Tsuneya Ikezu, MD, PhD, Collaborates with Industry to Study Effects of AD-associated Genetic Variants on Brain

COM-IkezuProfessor of Pharmacology & Experimental Therapeutics, and Neurology Tsuneya Ikezu, MD, PhD, has formed a research collaboration with Eisai Inc. to study the effects of Alzheimer’s disease-associated genetic variants on the behavior of brain cells, called microglia. Recent discoveries regarding the genetic underpinnings of Alzheimer’s disease (AD), suggest that microglial cells are believed to play a key role in resistance to or susceptibility in developing AD and other neurodegenerative diseases.

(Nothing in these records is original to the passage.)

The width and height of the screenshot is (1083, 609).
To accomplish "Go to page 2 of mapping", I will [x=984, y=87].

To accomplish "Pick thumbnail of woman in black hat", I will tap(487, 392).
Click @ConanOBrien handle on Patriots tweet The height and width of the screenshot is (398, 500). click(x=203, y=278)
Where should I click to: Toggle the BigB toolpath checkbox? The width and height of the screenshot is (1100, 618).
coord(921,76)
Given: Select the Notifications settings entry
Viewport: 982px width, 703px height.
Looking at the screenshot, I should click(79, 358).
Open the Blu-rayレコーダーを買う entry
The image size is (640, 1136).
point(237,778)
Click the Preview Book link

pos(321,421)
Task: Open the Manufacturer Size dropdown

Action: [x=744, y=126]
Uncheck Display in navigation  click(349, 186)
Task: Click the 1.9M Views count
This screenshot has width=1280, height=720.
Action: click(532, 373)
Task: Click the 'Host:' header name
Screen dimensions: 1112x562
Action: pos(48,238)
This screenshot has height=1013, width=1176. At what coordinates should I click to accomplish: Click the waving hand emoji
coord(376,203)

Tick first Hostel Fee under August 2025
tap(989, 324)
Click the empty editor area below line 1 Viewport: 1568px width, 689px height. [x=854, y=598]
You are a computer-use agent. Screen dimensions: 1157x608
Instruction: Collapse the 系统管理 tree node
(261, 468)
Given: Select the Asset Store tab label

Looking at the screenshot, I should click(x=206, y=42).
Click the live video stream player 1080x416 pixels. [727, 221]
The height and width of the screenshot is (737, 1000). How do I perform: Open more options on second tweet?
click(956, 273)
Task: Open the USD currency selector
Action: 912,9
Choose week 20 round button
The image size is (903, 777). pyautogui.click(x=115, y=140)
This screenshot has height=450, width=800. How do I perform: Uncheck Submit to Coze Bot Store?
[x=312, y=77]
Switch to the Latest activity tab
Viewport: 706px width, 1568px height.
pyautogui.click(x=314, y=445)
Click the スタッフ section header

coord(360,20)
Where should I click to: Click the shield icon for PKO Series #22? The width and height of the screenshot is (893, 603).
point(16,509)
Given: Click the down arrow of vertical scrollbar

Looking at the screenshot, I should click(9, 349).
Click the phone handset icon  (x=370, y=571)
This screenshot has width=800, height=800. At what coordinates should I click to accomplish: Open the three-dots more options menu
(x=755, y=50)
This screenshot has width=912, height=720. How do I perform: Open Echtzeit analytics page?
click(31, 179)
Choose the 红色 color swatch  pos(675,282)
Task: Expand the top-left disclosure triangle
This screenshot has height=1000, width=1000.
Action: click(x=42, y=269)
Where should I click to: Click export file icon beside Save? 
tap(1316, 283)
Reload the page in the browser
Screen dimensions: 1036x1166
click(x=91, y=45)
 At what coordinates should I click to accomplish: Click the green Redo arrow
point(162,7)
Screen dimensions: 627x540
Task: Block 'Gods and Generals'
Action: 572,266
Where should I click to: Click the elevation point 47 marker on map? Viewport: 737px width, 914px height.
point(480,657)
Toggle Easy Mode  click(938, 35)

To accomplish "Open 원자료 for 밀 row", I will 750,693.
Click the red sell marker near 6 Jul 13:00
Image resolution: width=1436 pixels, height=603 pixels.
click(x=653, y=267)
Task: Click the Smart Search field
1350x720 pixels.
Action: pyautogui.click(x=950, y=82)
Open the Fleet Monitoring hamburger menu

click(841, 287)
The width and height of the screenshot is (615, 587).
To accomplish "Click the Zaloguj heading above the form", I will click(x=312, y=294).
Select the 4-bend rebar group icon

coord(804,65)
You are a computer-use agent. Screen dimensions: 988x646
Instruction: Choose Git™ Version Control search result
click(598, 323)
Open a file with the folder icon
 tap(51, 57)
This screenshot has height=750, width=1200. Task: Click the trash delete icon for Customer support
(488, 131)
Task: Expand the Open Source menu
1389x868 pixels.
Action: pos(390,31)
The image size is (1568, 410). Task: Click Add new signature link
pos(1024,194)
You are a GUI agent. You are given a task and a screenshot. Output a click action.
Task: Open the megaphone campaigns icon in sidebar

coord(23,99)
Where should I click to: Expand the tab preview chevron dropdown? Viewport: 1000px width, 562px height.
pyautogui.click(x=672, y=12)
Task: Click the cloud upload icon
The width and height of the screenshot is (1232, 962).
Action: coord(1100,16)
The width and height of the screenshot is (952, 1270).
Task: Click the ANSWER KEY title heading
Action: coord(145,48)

According to statistics from the Alzheimer’s Association, AD currently affects more than 5 million people in the U.S., and results in an estimated $259 billion cost to the nation. Over 16 million Americans are predicted to be living with Alzheimer’s by 2050, which would have an estimated $1.1 trillion cost to the U.S.

Under the two-year agreement, Ikezu will work with Eisai’s immuno-dementia discovery research team, to study the functional impact of AD-associated genetic variants on microglial biology. Ikezu’s lab has extensive experience in the cell biology of microglia, and has studied how the innate aspect of the central nervous system (CNS) influences the pathology and progression of neurodegenerative disease. He recently received the Alzheimer’s Association’s Inge Grundke-Iqbal Award for Alzheimer’s Research, based on his work on microglia and exosome-mediated tau propagation.

“Microglia are the latest brain cell types of intense investigation at both basic and translational neuroscience research levels, and their genetic association with Alzheimer’s disease is only strengthened by report after report. Development of cellular platform to study microglia biology is essential for the research community and R&D in the industry,” said Ikezu.

Eisai has experience in the AD area, having spent over 33 years working on the development of potential treatments, including Donepezil, the first compound found to show improvements on cognitive clinical scales, such as the Alzheimer’s Disease Assessment Scale cognitive subscale (ADAS-cog) and Clinician’s Interview-based Impression of Change with caregiver input (CIBIC+).

The goal of the collaboration is to understand the mechanisms underlying known genetic drivers of microglial malfunction, which are believed to play a central role in the pathogenesis of AD dementia. Utilizing information attained from the study, the parties hope to develop tools for understanding microglial biology and dissect the functional impact of microglially expressed proteins. Such discoveries may accelerate innovative therapeutic drug development for AD.